◆ Problem description ◆
Format the data below as a Markdown table with two columns, Row and Line, giving each non-blank line its own numbered row and leaving out blank lines.

◆ Data for the task ◆
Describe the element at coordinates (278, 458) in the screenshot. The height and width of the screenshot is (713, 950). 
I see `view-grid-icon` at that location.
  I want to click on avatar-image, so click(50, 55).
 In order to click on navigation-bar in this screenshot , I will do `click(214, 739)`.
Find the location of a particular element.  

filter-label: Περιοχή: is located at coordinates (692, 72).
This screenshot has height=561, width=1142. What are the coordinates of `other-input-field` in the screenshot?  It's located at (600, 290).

◆ Exercise solution ◆
| Row | Line |
|---|---|
| 1 | Describe the element at coordinates (278, 458) in the screenshot. The height and width of the screenshot is (713, 950).  |
| 2 | I see `view-grid-icon` at that location. |
| 3 |   I want to click on avatar-image, so click(50, 55). |
| 4 |  In order to click on navigation-bar in this screenshot , I will do `click(214, 739)`. |
| 5 | Find the location of a particular element.   |
| 6 | filter-label: Περιοχή: is located at coordinates (692, 72). |
| 7 | This screenshot has height=561, width=1142. What are the coordinates of `other-input-field` in the screenshot?  It's located at (600, 290). |